Но кто я и откуда я… [4]
В том-то и катастрофа — в разверзшейся пропасти, культурном беспамятстве, когда люди не понимают, кто они и откуда. Но этим же определяется задача поэта — извлечь «фамильный клад из-под спуда», обрести культурную вменяемость, вернуть русской поэзии «культурную силу».
Эту задачу и решала группа «Московское время», полагаясь на «пристрастие к российской поэтической традиции вместе с чуткостью ко времени, к его больным вопросам, к живым его чертам» (формулировка из черновика статьи Сопровского о «Московском времени», сохранившегося в домашнем архиве Татьяны Полетаевой). Сопровский действовал в строгом соответствии с выбранной стратегией, словно подхватывая оборванную песню на другом краю пропасти, как бы перекладывая на ту же музыку новые слова.

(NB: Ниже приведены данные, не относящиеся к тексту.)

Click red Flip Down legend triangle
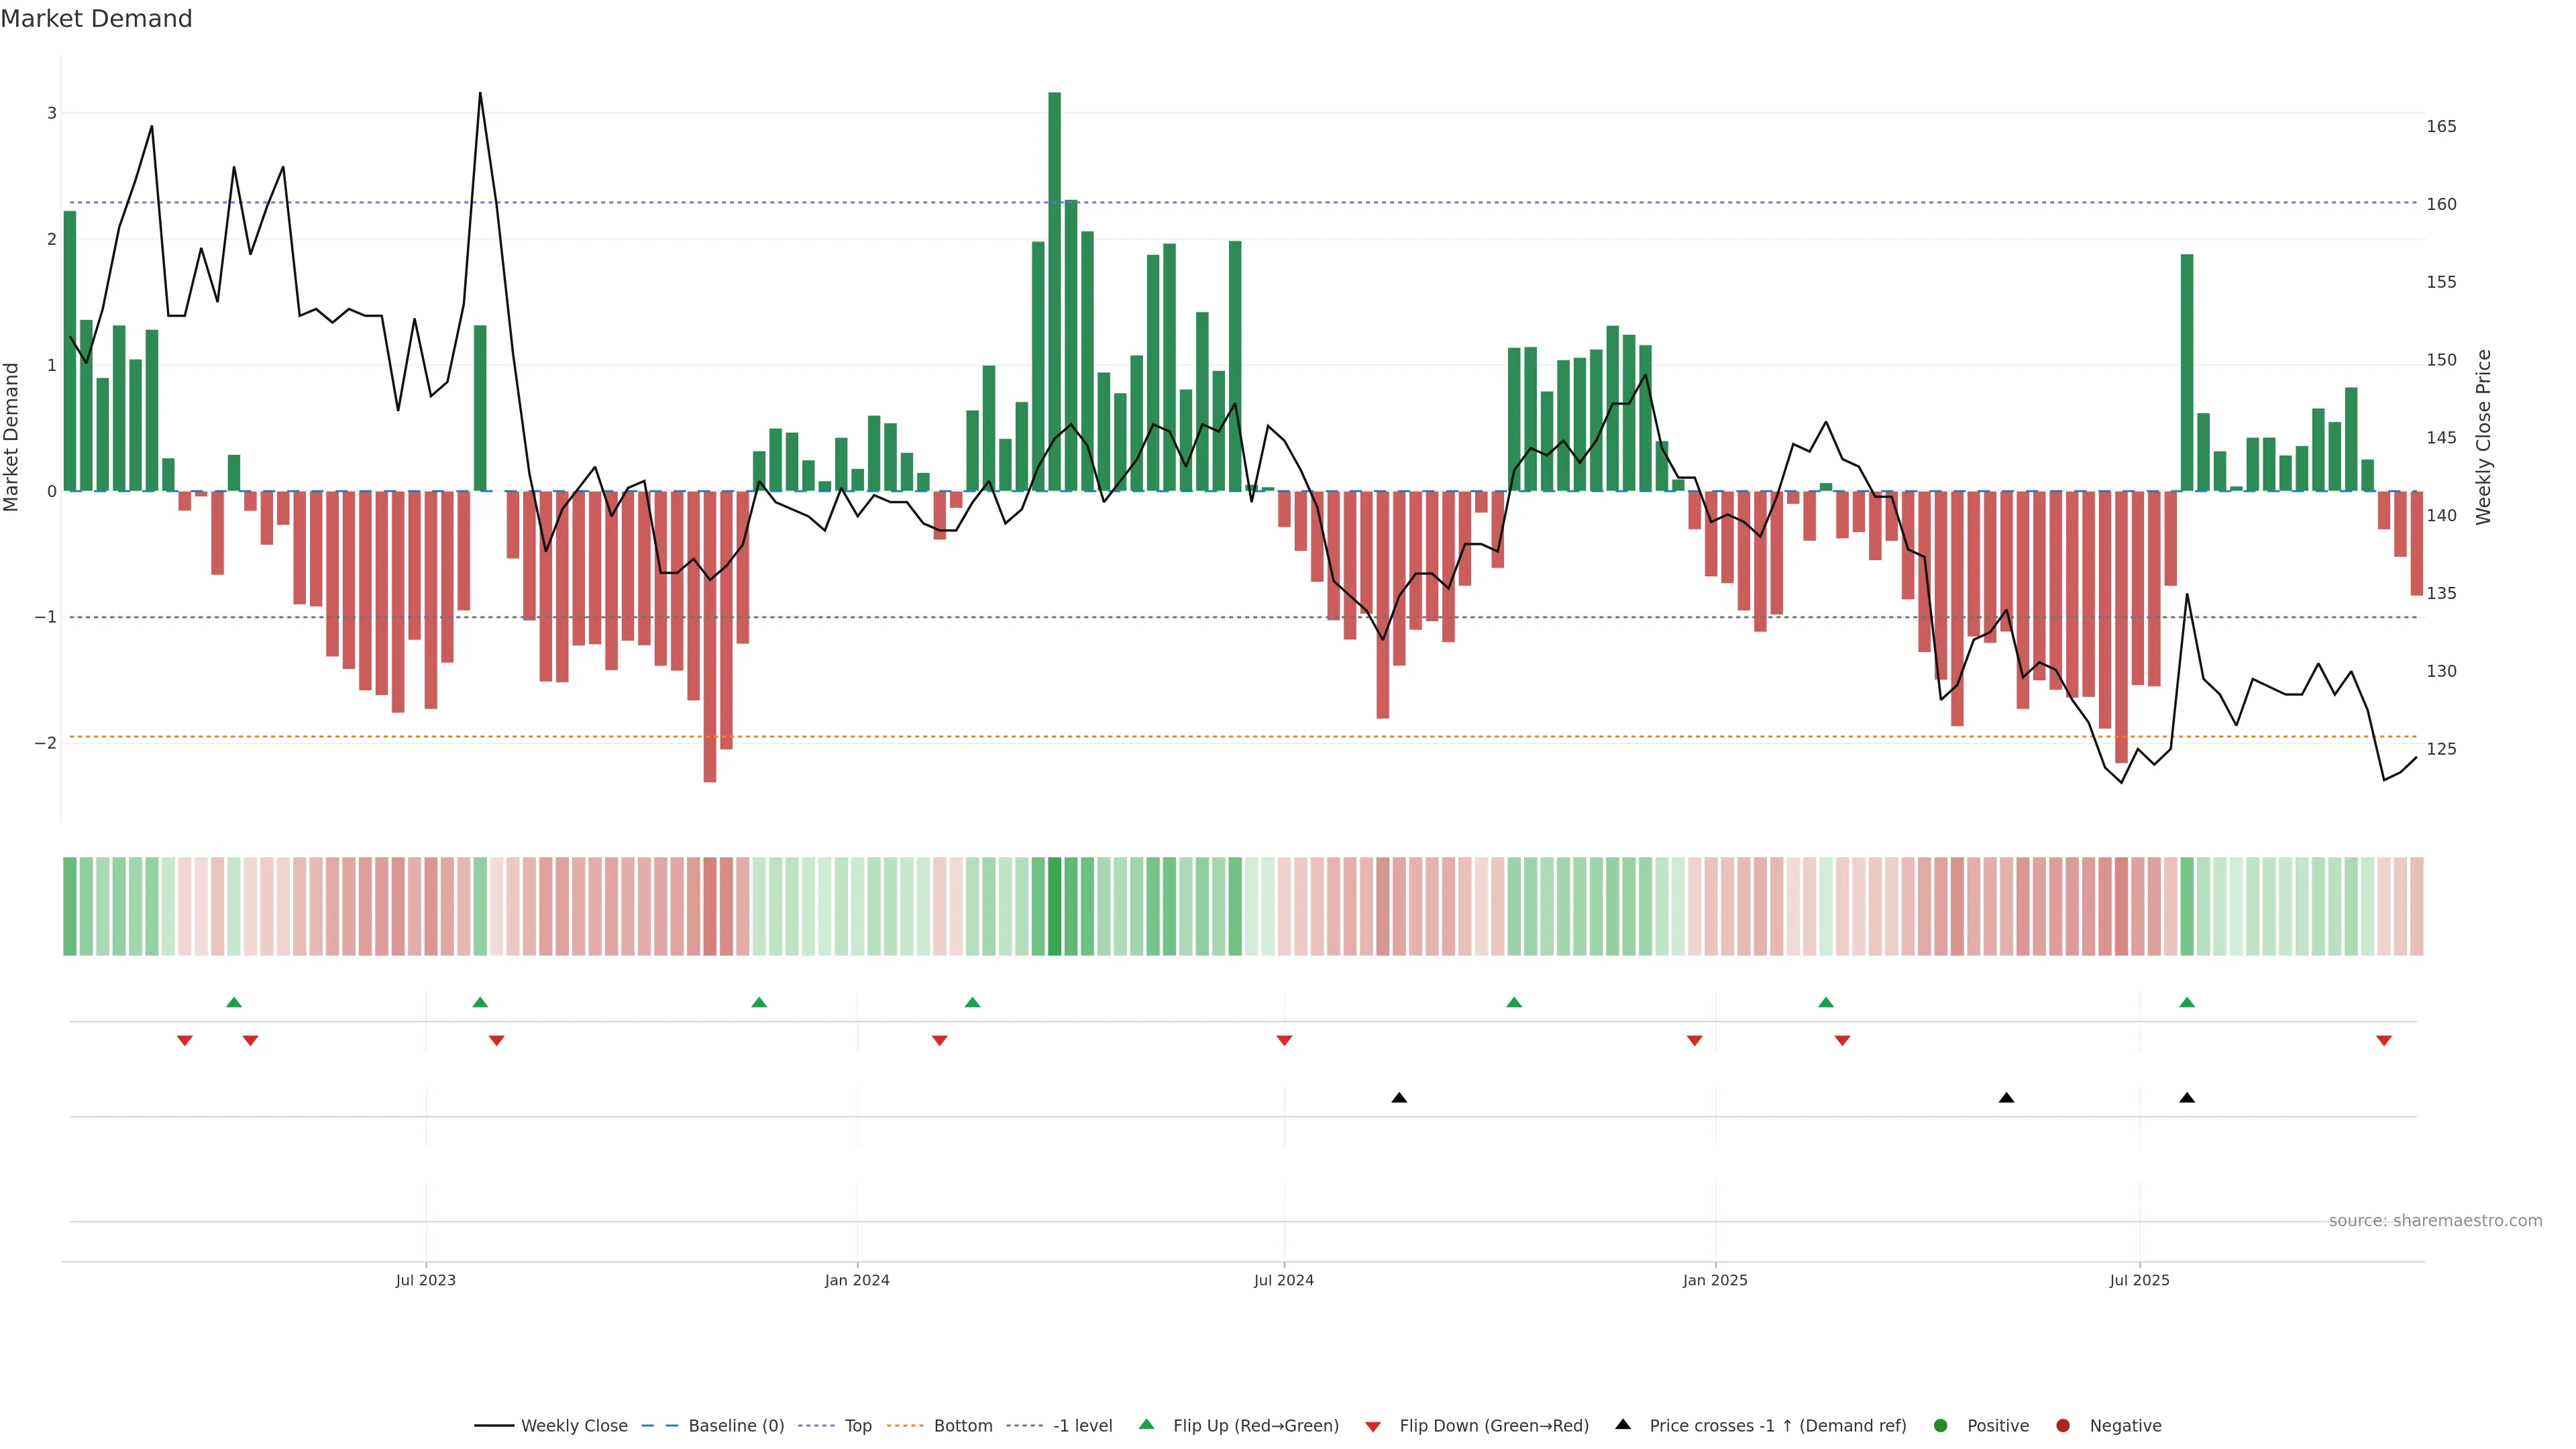 [1373, 1427]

Его книга «1974» — лирический дневник целого года, день за днем — попытка реализовать концепцию одной из лучших поэтических книг XX века, пастернаковской «Сестра моя — жизнь», которая, как известно, снабжена подзаголовком «Стихи лета 1917 года». Этим, правда, прямое влияние Пастернака исчерпывается, однако постоянно ощущается самое непосредственное воздействие позднего Мандельштама — почти в каждом стихотворении, в интонациях, в самом торжественно-трагическом строе стиха, что Сопровский и не думает скрывать, насыщая свой образный ряд прямыми аллюзиями на этого, наверное, важнейшего для авторов группы «Московское время» (и не только для них) поэта.

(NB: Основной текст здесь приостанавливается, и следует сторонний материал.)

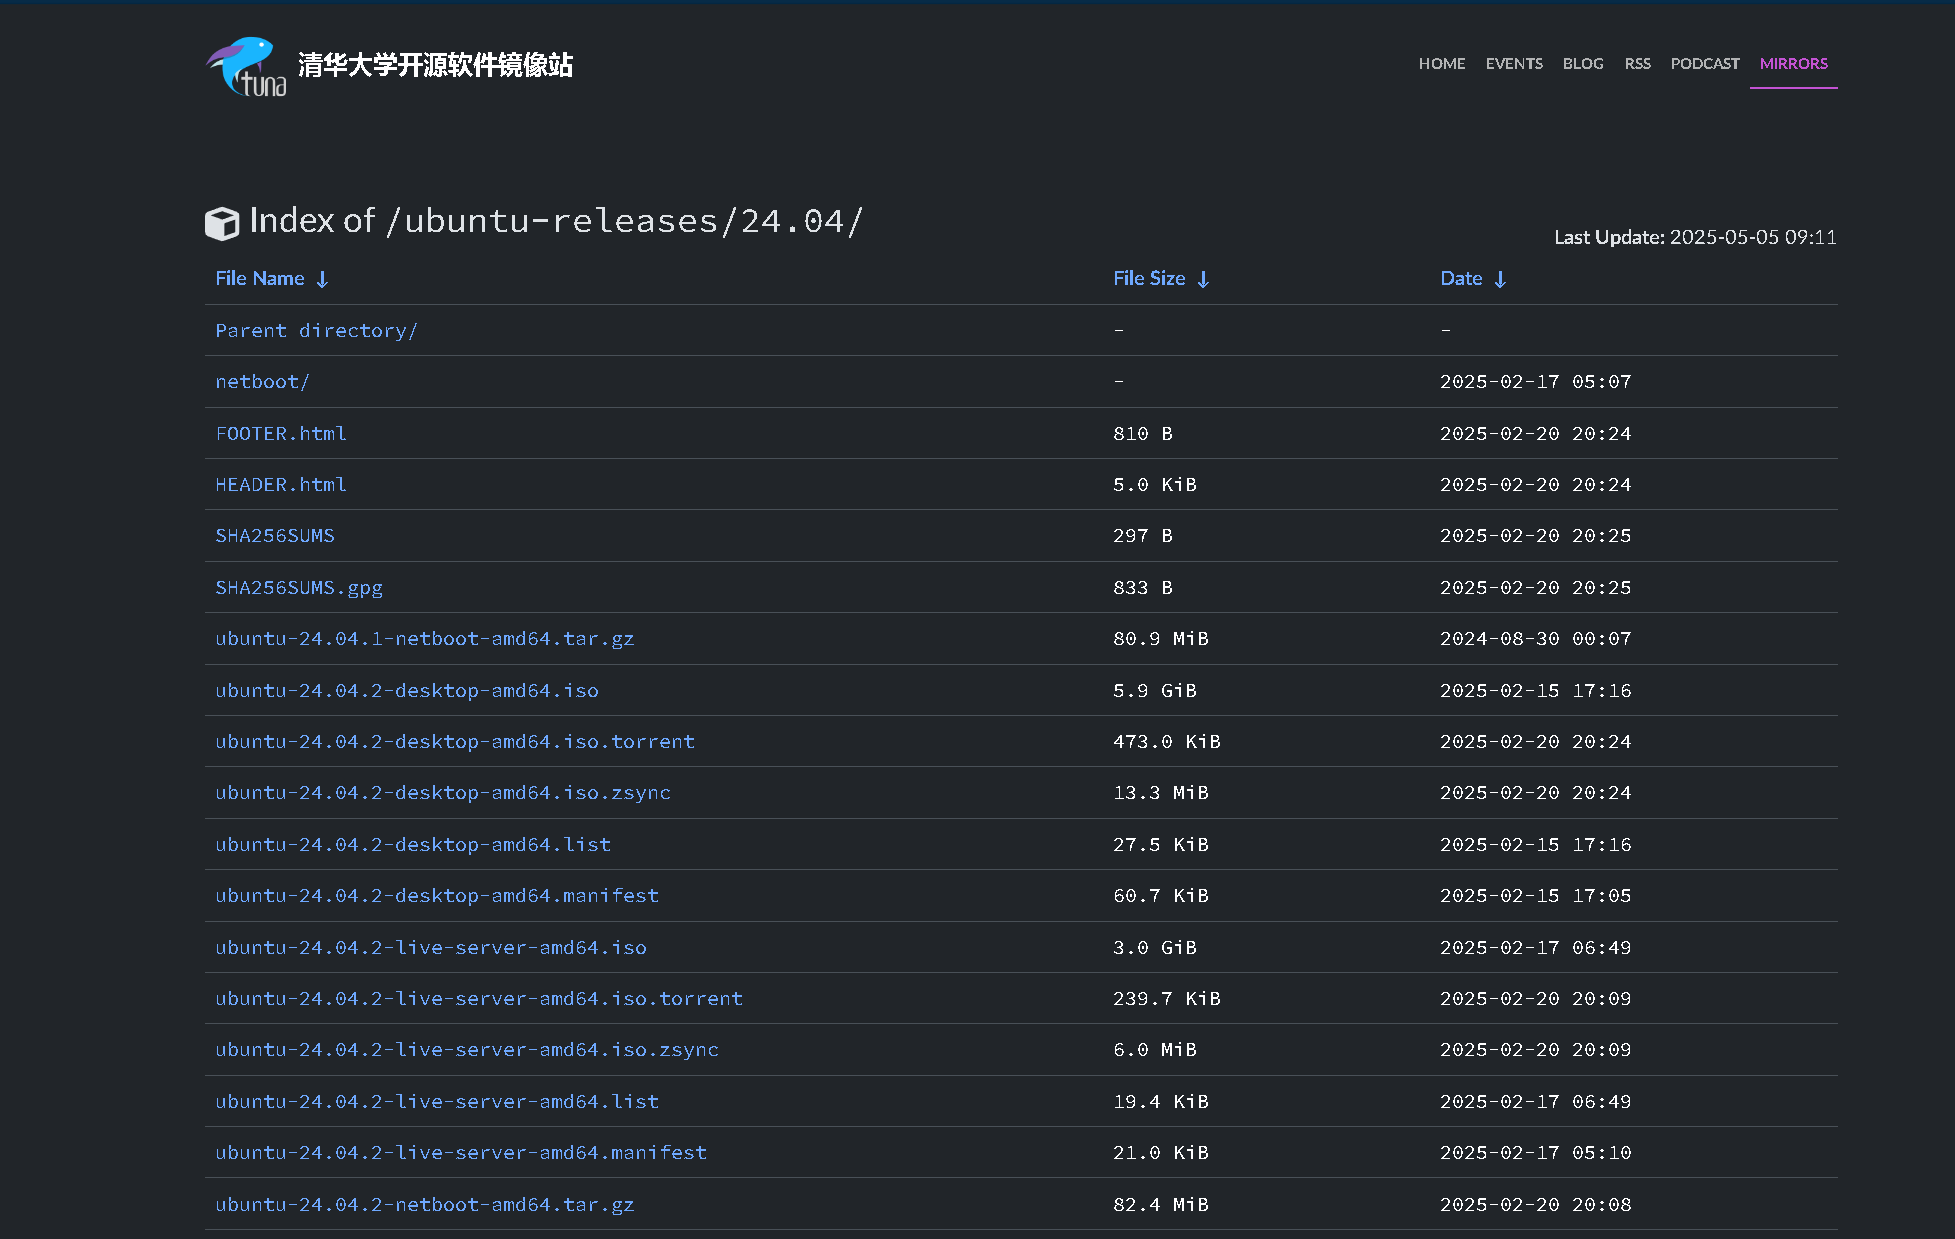The width and height of the screenshot is (1955, 1239).
Task: Open the netboot/ folder
Action: coord(262,382)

В программном цикле «Волчья кровь» (откуда процитированное выше пророческое стихотворение о северном ветре [5] ) Сопровский вступает в прямой диалог с предшественниками, формулируя собственную авторскую позицию, которая продиктована «чуткостью ко времени, к его больным вопросам, к живым его чертам». Он возражает Пастернаку: «Но я-то не видал, по счастью,?/ Тобой усвоенных с трудом / Счастливых снов советской власти / О красном веке золотом». И тут же поясняет в сноске: «Речь идет только о пастернаковских идеях жертвенной роли интеллигенции в революции» — то есть не стоит преувеличивать значение высказанных упреков, не надо переносить идеологию на эстетику. В том же русле ведется разговор с Мандельштамом, к которому сразу отсылает название цикла. Сопровский как раз ощущает себя «волком по крови своей»: «Волчьей крови во мне — хоть ушат подставляй». Он воспевает не век-волкодав, а свой «волчий век»: «Я — пью за волчье сладкое житье, / За свет звезды над участью угрюмой». Он — не ягненок на закланье («жертвенная роль интеллигенции»), он жаждет поэтического реванша. Пусть гибельного (тут нет никаких иллюзий, и поэт готов, чтобы его кровь «щедро собачий украсила пир, / Настоящая, волчья, моя»), но вещи должны быть наконец названы своими именами. Поэзия должна сказать: то, что тут творится, — это вовсе не священное жертвоприношение, а кровавый собачий пир. Поэзия восторжествует, пусть и погибая.
Амбициозный замысел книги «1974» не удалось реализовать в полной мере. Для этого ведь потребовалось бы обрести ту самую «жизненно-культурную позицию силы», в чем Сопровский и пять лет спустя отказывал себе и даже такому столь высоко ценимому им и к тому времени действительно вполне зрелому поэту, как Алексей Цветков. Была проделана важная работа, сказаны принципиальные слова, заложен фундамент авторской образной системы. Но свои лучшие стихи Сопровскому еще предстояло написать.